Prof. Krugman must count himself and his wife, Robin Wells, among those who hold bizarre ideas – or who, when writing economics textbooks, misrepresent economists’ views. Here’s what they wrote on page 210 of their jointly authored textbook [3]Macroeconomics [3] (2nd ed.), published in 2009: “Public policy designed to help workers who lose their jobs can lead to structural unemployment as an unintended side effect. . . . In other countries, particularly in Europe, benefits are more generous and last longer. The drawback to this generosity is that it reduces a worker’s incentive to quickly find a new job. Generous unemployment benefits in some European countries are widely believed to be one of the main causes of “Eurosclerosis,” the persistent high unemployment that affects a number of European countries.”

____________

● EXERCISE REQUIREMENTS:
**a.** Can you output, word for word, the part of the records that opens with the line containing "Expand the plus" and closes with the line containing "point(682,197)", including both of those lines?
**b.** Could you write the next part of the passage on the Krugman and Wells textbook's view of unemployment benefits, picking up after its final sentence?

____________

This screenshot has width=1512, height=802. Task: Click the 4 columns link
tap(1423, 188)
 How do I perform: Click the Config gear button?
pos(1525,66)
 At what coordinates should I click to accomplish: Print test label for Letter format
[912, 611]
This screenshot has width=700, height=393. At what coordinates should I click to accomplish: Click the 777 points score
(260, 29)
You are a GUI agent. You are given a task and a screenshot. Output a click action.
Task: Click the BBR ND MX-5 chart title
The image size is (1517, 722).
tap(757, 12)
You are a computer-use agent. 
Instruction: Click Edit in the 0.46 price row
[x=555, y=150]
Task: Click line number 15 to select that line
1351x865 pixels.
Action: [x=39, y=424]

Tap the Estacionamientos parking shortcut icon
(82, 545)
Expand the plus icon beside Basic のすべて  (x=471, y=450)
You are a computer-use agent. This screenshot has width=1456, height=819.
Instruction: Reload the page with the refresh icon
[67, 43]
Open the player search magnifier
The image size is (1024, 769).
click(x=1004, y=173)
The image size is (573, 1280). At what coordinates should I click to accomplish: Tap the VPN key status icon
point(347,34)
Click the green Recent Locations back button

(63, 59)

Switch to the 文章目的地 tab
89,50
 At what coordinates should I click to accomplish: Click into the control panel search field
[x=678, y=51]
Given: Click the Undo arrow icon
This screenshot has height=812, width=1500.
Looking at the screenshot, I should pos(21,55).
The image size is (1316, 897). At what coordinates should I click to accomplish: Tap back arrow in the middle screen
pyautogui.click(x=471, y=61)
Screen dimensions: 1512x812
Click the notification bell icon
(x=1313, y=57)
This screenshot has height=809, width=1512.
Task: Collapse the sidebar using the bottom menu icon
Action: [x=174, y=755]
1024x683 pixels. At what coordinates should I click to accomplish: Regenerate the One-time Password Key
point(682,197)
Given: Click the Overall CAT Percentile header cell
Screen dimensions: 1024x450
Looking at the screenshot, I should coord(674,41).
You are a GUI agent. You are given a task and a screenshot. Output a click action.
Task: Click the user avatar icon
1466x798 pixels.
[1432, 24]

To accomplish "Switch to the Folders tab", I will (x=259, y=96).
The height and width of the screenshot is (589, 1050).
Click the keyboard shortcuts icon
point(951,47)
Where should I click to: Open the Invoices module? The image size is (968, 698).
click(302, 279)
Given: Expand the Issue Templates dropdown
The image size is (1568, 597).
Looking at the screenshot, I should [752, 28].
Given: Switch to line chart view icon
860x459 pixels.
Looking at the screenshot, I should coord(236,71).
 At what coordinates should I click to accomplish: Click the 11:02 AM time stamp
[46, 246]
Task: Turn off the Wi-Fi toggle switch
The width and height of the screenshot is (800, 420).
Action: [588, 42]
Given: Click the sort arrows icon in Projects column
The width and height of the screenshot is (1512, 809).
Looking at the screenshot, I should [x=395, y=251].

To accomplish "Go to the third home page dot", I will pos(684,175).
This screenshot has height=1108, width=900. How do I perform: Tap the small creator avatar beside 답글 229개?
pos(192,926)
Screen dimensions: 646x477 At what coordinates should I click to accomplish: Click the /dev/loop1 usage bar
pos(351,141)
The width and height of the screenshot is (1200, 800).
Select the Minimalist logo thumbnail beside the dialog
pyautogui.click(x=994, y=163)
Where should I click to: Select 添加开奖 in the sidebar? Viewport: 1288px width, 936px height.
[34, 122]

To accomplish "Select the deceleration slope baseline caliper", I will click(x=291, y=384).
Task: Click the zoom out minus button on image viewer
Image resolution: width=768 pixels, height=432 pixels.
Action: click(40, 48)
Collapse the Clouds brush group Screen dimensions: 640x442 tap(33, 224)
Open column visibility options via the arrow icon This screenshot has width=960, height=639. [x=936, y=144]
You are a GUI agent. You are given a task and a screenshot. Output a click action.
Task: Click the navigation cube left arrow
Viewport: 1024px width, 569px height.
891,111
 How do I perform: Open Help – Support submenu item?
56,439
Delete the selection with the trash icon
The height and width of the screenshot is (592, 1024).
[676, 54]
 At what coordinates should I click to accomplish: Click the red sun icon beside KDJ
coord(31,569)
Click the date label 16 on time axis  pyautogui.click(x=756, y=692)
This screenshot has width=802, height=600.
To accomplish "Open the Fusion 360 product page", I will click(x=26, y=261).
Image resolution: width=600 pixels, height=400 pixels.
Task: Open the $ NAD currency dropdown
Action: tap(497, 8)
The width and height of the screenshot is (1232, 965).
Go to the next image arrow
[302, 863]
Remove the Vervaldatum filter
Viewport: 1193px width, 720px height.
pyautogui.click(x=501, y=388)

____________

● SET OF ANSWERS:
**a.**
Expand the plus icon beside Basic のすべて  (x=471, y=450)
You are a computer-use agent. This screenshot has width=1456, height=819.
Instruction: Reload the page with the refresh icon
[67, 43]
Open the player search magnifier
The image size is (1024, 769).
click(x=1004, y=173)
The image size is (573, 1280). At what coordinates should I click to accomplish: Tap the VPN key status icon
point(347,34)
Click the green Recent Locations back button

(63, 59)

Switch to the 文章目的地 tab
89,50
 At what coordinates should I click to accomplish: Click into the control panel search field
[x=678, y=51]
Given: Click the Undo arrow icon
This screenshot has height=812, width=1500.
Looking at the screenshot, I should pos(21,55).
The image size is (1316, 897). At what coordinates should I click to accomplish: Tap back arrow in the middle screen
pyautogui.click(x=471, y=61)
Screen dimensions: 1512x812
Click the notification bell icon
(x=1313, y=57)
This screenshot has height=809, width=1512.
Task: Collapse the sidebar using the bottom menu icon
Action: [x=174, y=755]
1024x683 pixels. At what coordinates should I click to accomplish: Regenerate the One-time Password Key
point(682,197)

**b.**
Sincerely,
Donald J. Boudreaux
(HT to Walter Williams [4], who sent me James Taranto’s smackdown [5].)
UPDATE: I’ve modified the opening paragraph of my letter, and have sent the revised version to the NYT. I do not, though, see that it changes anything substantive. It remains over-the-top misguided to label as “bizarre” the concern that the disincentives that unemployment benefits unleash on searching for and accepting employment might outweigh any pro-employment stimulative effects of these benefits.